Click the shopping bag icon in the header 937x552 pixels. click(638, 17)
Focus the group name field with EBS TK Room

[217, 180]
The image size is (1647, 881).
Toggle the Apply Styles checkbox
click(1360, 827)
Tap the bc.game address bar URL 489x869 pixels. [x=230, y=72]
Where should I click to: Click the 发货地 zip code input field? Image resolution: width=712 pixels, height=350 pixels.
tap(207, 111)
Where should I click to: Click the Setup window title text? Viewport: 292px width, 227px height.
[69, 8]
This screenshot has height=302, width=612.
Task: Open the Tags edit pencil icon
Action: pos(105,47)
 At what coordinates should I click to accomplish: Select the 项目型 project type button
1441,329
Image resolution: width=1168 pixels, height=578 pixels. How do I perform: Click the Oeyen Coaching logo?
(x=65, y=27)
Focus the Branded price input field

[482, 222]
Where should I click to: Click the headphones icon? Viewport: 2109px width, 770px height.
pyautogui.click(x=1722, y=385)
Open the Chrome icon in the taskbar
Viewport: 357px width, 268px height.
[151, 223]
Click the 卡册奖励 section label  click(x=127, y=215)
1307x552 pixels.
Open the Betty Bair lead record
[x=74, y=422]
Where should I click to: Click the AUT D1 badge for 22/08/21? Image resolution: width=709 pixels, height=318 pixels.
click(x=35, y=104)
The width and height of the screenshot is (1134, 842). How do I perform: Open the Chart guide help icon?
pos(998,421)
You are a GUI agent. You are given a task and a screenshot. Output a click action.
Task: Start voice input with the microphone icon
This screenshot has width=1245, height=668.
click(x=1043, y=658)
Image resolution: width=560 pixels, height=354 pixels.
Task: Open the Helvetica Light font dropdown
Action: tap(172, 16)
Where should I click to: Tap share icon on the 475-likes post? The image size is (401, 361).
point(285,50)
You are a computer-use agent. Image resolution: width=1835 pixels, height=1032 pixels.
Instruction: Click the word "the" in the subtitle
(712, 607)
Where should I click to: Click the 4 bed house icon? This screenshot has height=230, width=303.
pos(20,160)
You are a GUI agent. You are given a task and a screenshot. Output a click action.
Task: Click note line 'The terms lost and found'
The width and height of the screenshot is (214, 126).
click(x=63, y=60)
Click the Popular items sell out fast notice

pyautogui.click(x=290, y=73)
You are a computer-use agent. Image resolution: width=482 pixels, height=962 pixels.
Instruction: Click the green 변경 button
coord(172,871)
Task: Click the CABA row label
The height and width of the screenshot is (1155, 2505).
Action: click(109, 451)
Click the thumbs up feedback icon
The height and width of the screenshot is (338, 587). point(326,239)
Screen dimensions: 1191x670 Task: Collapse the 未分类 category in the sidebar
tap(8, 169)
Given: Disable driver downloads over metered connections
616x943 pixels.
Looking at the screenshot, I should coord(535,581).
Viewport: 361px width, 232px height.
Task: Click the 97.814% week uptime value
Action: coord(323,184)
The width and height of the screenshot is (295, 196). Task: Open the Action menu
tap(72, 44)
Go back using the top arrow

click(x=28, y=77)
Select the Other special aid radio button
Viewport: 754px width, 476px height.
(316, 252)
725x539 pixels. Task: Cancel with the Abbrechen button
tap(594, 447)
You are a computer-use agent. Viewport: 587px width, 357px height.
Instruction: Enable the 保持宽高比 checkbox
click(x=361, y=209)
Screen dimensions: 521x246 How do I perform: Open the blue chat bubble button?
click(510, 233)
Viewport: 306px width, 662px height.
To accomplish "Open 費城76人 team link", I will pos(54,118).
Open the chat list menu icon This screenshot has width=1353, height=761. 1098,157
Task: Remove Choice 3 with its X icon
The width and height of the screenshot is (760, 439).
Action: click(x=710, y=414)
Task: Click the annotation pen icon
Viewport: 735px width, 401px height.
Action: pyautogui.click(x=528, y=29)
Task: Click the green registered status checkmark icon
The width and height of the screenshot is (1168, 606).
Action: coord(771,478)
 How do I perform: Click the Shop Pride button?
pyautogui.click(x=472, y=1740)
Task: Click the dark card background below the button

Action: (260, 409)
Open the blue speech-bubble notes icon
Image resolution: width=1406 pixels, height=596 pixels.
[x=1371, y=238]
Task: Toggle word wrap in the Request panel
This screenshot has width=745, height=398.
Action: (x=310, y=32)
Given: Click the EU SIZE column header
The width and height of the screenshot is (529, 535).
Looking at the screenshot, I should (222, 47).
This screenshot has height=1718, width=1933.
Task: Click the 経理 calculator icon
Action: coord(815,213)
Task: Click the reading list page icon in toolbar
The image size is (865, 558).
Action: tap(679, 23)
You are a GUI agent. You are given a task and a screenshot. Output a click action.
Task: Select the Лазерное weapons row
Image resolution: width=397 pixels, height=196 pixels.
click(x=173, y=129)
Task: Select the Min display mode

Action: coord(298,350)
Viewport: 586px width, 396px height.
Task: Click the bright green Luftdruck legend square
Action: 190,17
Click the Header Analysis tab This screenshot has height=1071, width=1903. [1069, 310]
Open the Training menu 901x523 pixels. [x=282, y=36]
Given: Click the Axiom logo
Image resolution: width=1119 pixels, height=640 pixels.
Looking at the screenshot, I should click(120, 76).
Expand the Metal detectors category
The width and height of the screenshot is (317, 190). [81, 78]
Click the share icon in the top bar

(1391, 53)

* [Your goal] Could you copy all of the rows above word for word, changing nothing?

* [Reply to the exercise]
Click the shopping bag icon in the header 937x552 pixels. click(638, 17)
Focus the group name field with EBS TK Room

[217, 180]
The image size is (1647, 881).
Toggle the Apply Styles checkbox
click(1360, 827)
Tap the bc.game address bar URL 489x869 pixels. [x=230, y=72]
Where should I click to: Click the 发货地 zip code input field? Image resolution: width=712 pixels, height=350 pixels.
tap(207, 111)
Where should I click to: Click the Setup window title text? Viewport: 292px width, 227px height.
[69, 8]
This screenshot has height=302, width=612.
Task: Open the Tags edit pencil icon
Action: pos(105,47)
 At what coordinates should I click to accomplish: Select the 项目型 project type button
1441,329
Image resolution: width=1168 pixels, height=578 pixels. How do I perform: Click the Oeyen Coaching logo?
(x=65, y=27)
Focus the Branded price input field

[482, 222]
Where should I click to: Click the headphones icon? Viewport: 2109px width, 770px height.
pyautogui.click(x=1722, y=385)
Open the Chrome icon in the taskbar
Viewport: 357px width, 268px height.
[151, 223]
Click the 卡册奖励 section label  click(x=127, y=215)
1307x552 pixels.
Open the Betty Bair lead record
[x=74, y=422]
Where should I click to: Click the AUT D1 badge for 22/08/21? Image resolution: width=709 pixels, height=318 pixels.
click(x=35, y=104)
The width and height of the screenshot is (1134, 842). How do I perform: Open the Chart guide help icon?
pos(998,421)
You are a GUI agent. You are given a task and a screenshot. Output a click action.
Task: Start voice input with the microphone icon
This screenshot has width=1245, height=668.
click(x=1043, y=658)
Image resolution: width=560 pixels, height=354 pixels.
Task: Open the Helvetica Light font dropdown
Action: tap(172, 16)
Where should I click to: Tap share icon on the 475-likes post? The image size is (401, 361).
point(285,50)
You are a computer-use agent. Image resolution: width=1835 pixels, height=1032 pixels.
Instruction: Click the word "the" in the subtitle
(712, 607)
Where should I click to: Click the 4 bed house icon? This screenshot has height=230, width=303.
pos(20,160)
You are a GUI agent. You are given a task and a screenshot. Output a click action.
Task: Click note line 'The terms lost and found'
The width and height of the screenshot is (214, 126).
click(x=63, y=60)
Click the Popular items sell out fast notice

pyautogui.click(x=290, y=73)
You are a computer-use agent. Image resolution: width=482 pixels, height=962 pixels.
Instruction: Click the green 변경 button
coord(172,871)
Task: Click the CABA row label
The height and width of the screenshot is (1155, 2505).
Action: click(109, 451)
Click the thumbs up feedback icon
The height and width of the screenshot is (338, 587). point(326,239)
Screen dimensions: 1191x670 Task: Collapse the 未分类 category in the sidebar
tap(8, 169)
Given: Disable driver downloads over metered connections
616x943 pixels.
Looking at the screenshot, I should coord(535,581).
Viewport: 361px width, 232px height.
Task: Click the 97.814% week uptime value
Action: coord(323,184)
The width and height of the screenshot is (295, 196). Task: Open the Action menu
tap(72, 44)
Go back using the top arrow

click(x=28, y=77)
Select the Other special aid radio button
Viewport: 754px width, 476px height.
(316, 252)
725x539 pixels. Task: Cancel with the Abbrechen button
tap(594, 447)
You are a computer-use agent. Viewport: 587px width, 357px height.
Instruction: Enable the 保持宽高比 checkbox
click(x=361, y=209)
Screen dimensions: 521x246 How do I perform: Open the blue chat bubble button?
click(510, 233)
Viewport: 306px width, 662px height.
To accomplish "Open 費城76人 team link", I will pos(54,118).
Open the chat list menu icon This screenshot has width=1353, height=761. 1098,157
Task: Remove Choice 3 with its X icon
The width and height of the screenshot is (760, 439).
Action: click(x=710, y=414)
Task: Click the annotation pen icon
Viewport: 735px width, 401px height.
Action: pyautogui.click(x=528, y=29)
Task: Click the green registered status checkmark icon
The width and height of the screenshot is (1168, 606).
Action: coord(771,478)
 How do I perform: Click the Shop Pride button?
pyautogui.click(x=472, y=1740)
Task: Click the dark card background below the button

Action: (260, 409)
Open the blue speech-bubble notes icon
Image resolution: width=1406 pixels, height=596 pixels.
[x=1371, y=238]
Task: Toggle word wrap in the Request panel
This screenshot has width=745, height=398.
Action: (x=310, y=32)
Given: Click the EU SIZE column header
The width and height of the screenshot is (529, 535).
Looking at the screenshot, I should (222, 47).
This screenshot has height=1718, width=1933.
Task: Click the 経理 calculator icon
Action: coord(815,213)
Task: Click the reading list page icon in toolbar
The image size is (865, 558).
Action: tap(679, 23)
You are a GUI agent. You are given a task and a screenshot. Output a click action.
Task: Select the Лазерное weapons row
Image resolution: width=397 pixels, height=196 pixels.
click(x=173, y=129)
Task: Select the Min display mode

Action: coord(298,350)
Viewport: 586px width, 396px height.
Task: Click the bright green Luftdruck legend square
Action: 190,17
Click the Header Analysis tab This screenshot has height=1071, width=1903. [1069, 310]
Open the Training menu 901x523 pixels. [x=282, y=36]
Given: Click the Axiom logo
Image resolution: width=1119 pixels, height=640 pixels.
Looking at the screenshot, I should click(120, 76).
Expand the Metal detectors category
The width and height of the screenshot is (317, 190). [81, 78]
Click the share icon in the top bar

(1391, 53)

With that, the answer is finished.